## GOAL OF THE EXERCISE
Copy the records below word for word, omitting the pictures.

* BEGIN INPUT RECORDS *

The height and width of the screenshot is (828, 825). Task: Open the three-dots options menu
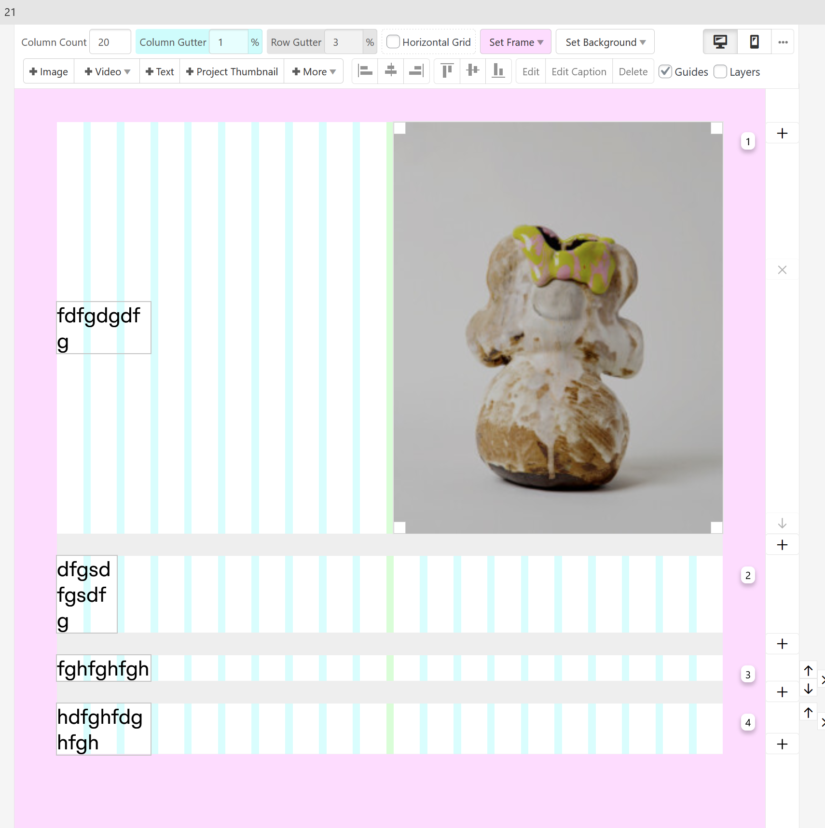(x=783, y=42)
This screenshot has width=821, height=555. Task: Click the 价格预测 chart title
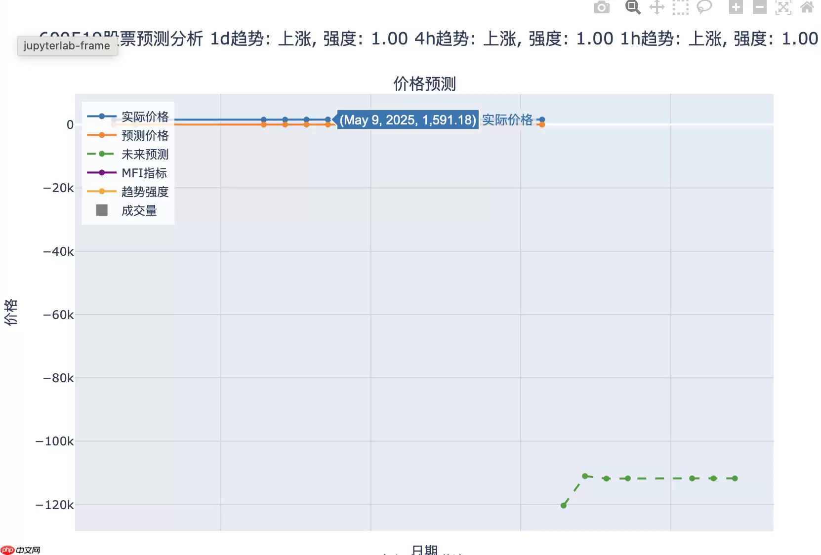424,84
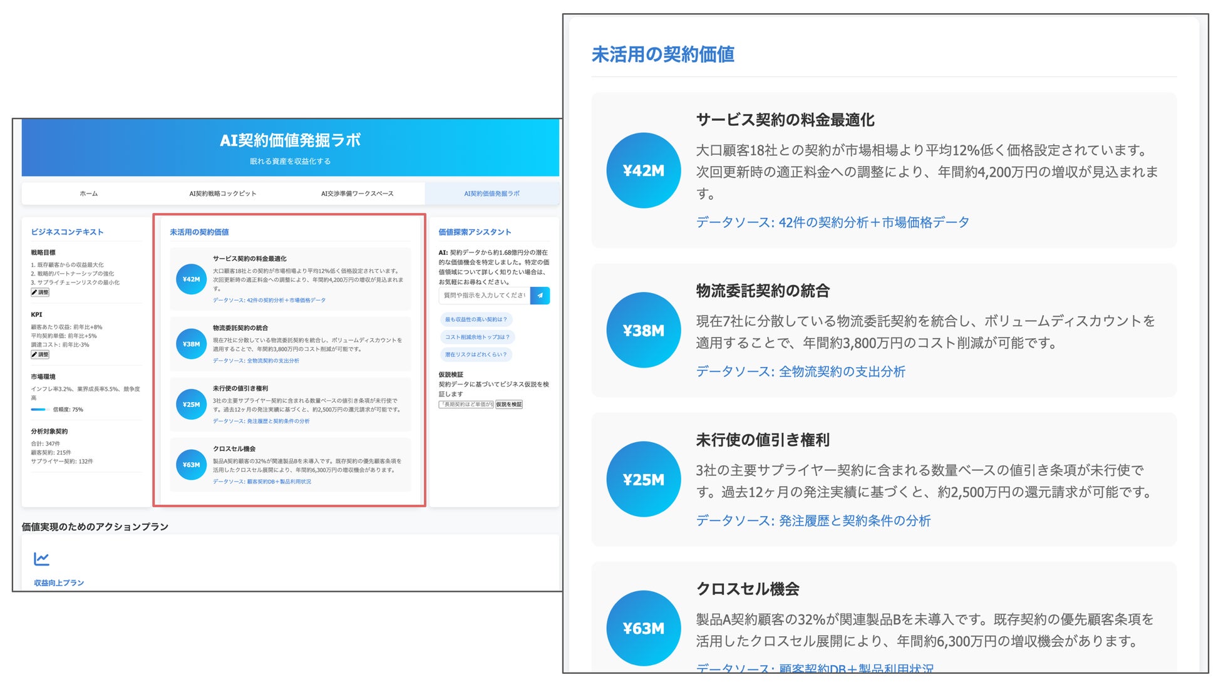Click suggestion chip 潜在リスクはどれくらい？
Screen dimensions: 1221x687
[x=476, y=354]
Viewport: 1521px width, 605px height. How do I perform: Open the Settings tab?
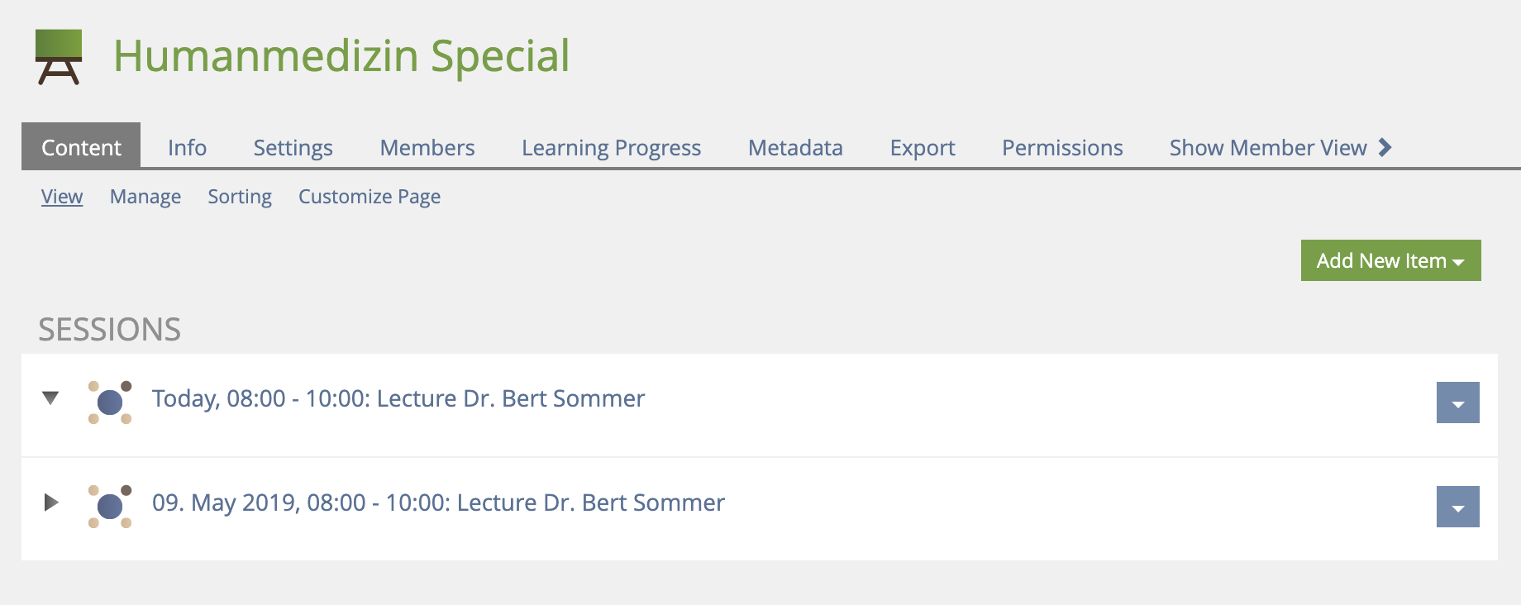tap(293, 147)
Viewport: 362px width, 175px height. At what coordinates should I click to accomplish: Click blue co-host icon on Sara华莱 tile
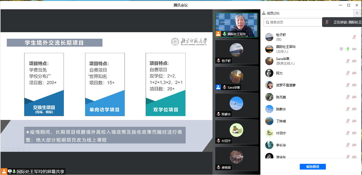click(218, 87)
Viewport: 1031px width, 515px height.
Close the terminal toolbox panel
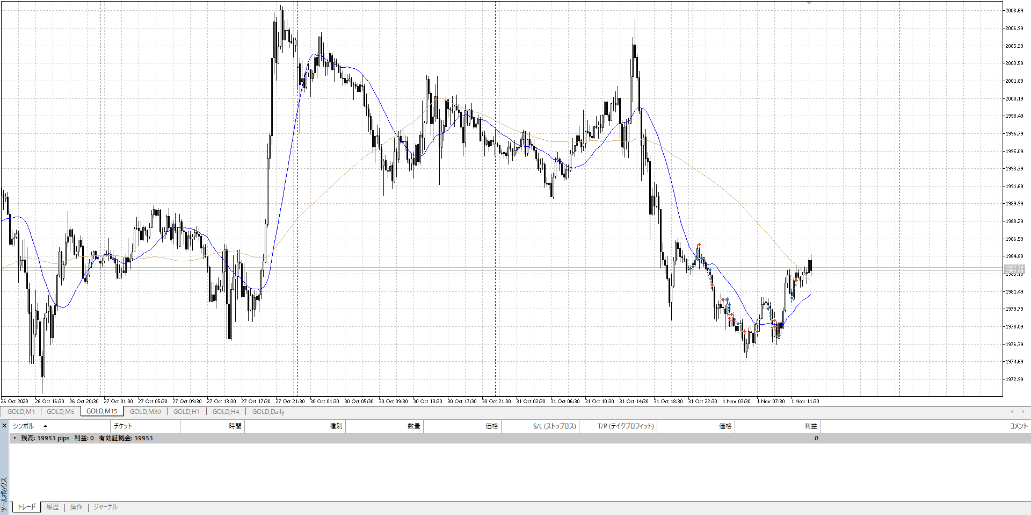coord(4,426)
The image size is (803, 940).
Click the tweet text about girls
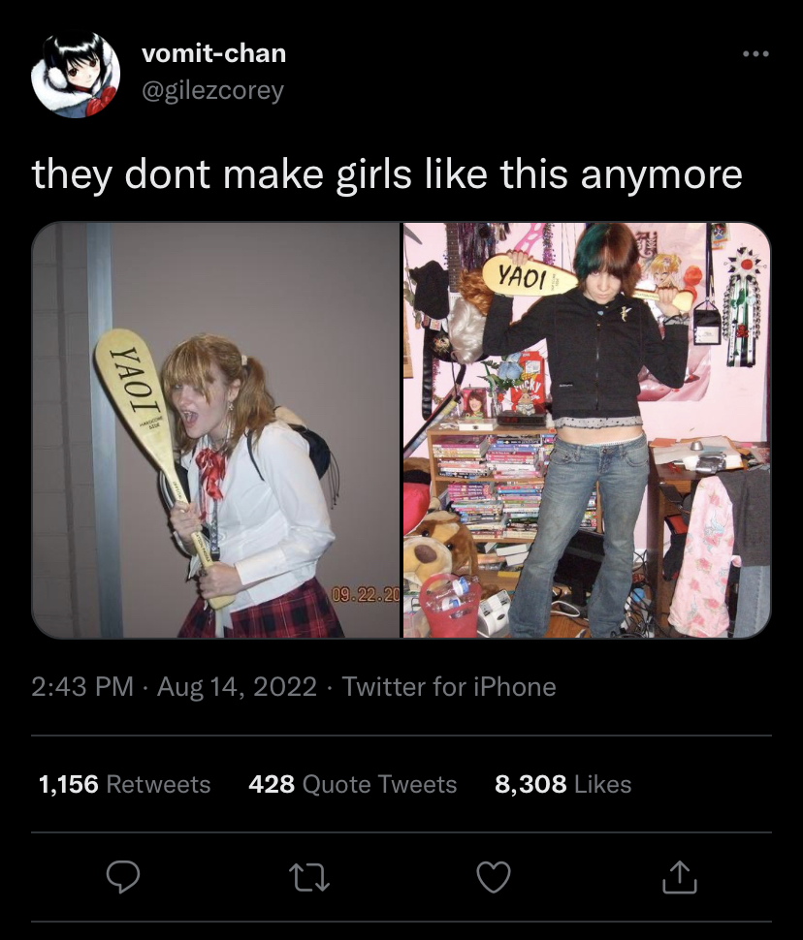pyautogui.click(x=387, y=174)
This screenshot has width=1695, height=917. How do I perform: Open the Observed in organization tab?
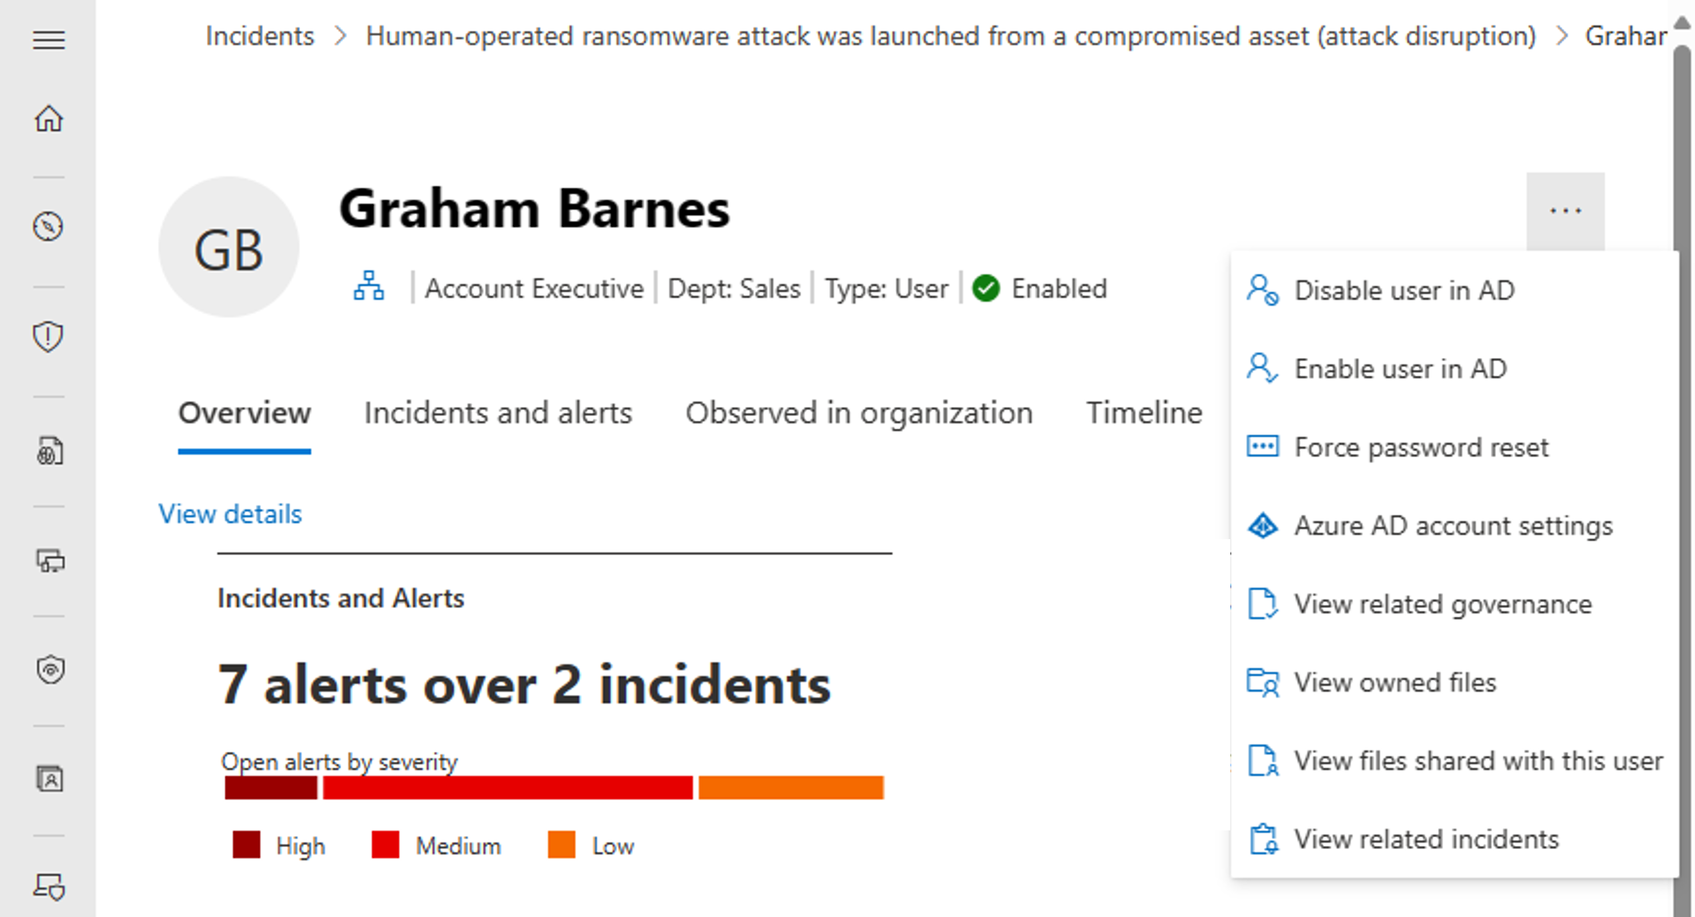click(x=860, y=412)
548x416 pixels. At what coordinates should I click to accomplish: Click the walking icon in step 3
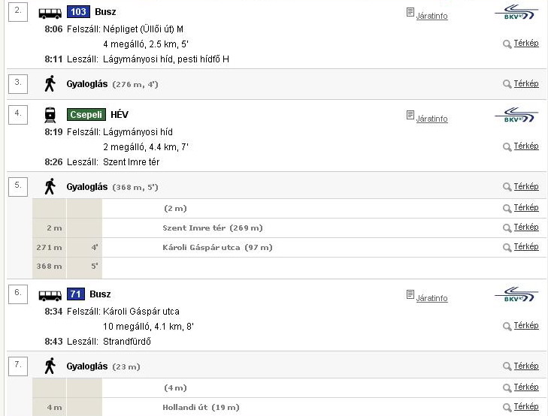tap(50, 83)
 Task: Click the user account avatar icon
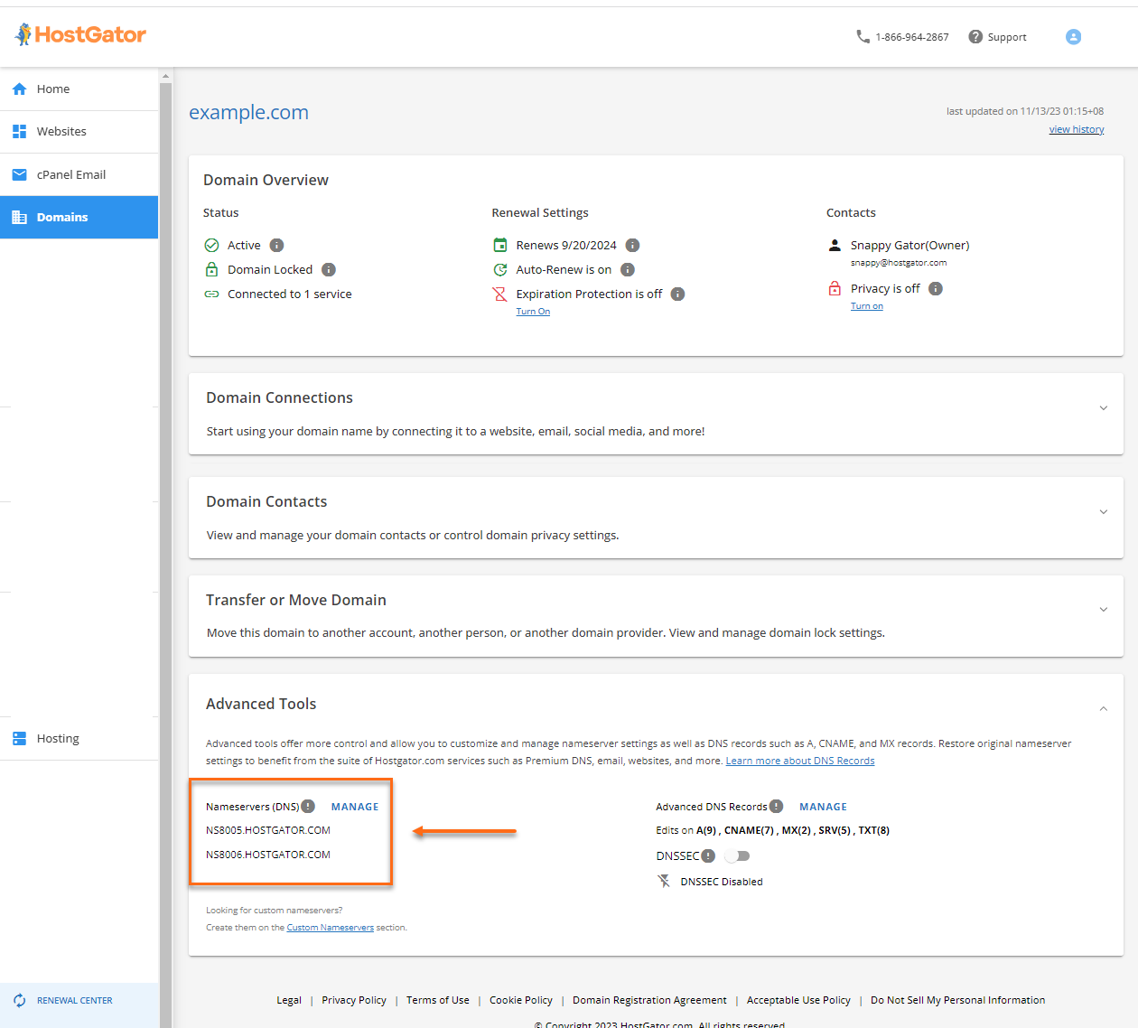(x=1073, y=37)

* END INPUT RECORDS *

## EXPECTED ANSWER
The height and width of the screenshot is (828, 825). Task: Open the three-dots options menu
(x=783, y=42)
This screenshot has width=821, height=555. Task: Click the 价格预测 chart title
424,84
Click suggestion chip 潜在リスクはどれくらい？
Screen dimensions: 1221x687
[x=476, y=354]
Viewport: 1521px width, 605px height. How do I perform: Open the Settings tab?
tap(293, 147)
Viewport: 362px width, 175px height. At what coordinates should I click to accomplish: Click blue co-host icon on Sara华莱 tile
click(218, 87)
Viewport: 1031px width, 515px height.
Close the terminal toolbox panel
coord(4,426)
The image size is (803, 940).
Click the tweet text about girls
pyautogui.click(x=387, y=174)
This screenshot has width=1695, height=917. How do I perform: Open the Observed in organization tab?
click(x=860, y=412)
548x416 pixels. At what coordinates should I click to accomplish: Click the walking icon in step 3
tap(50, 83)
 Task: Click the user account avatar icon
(x=1073, y=37)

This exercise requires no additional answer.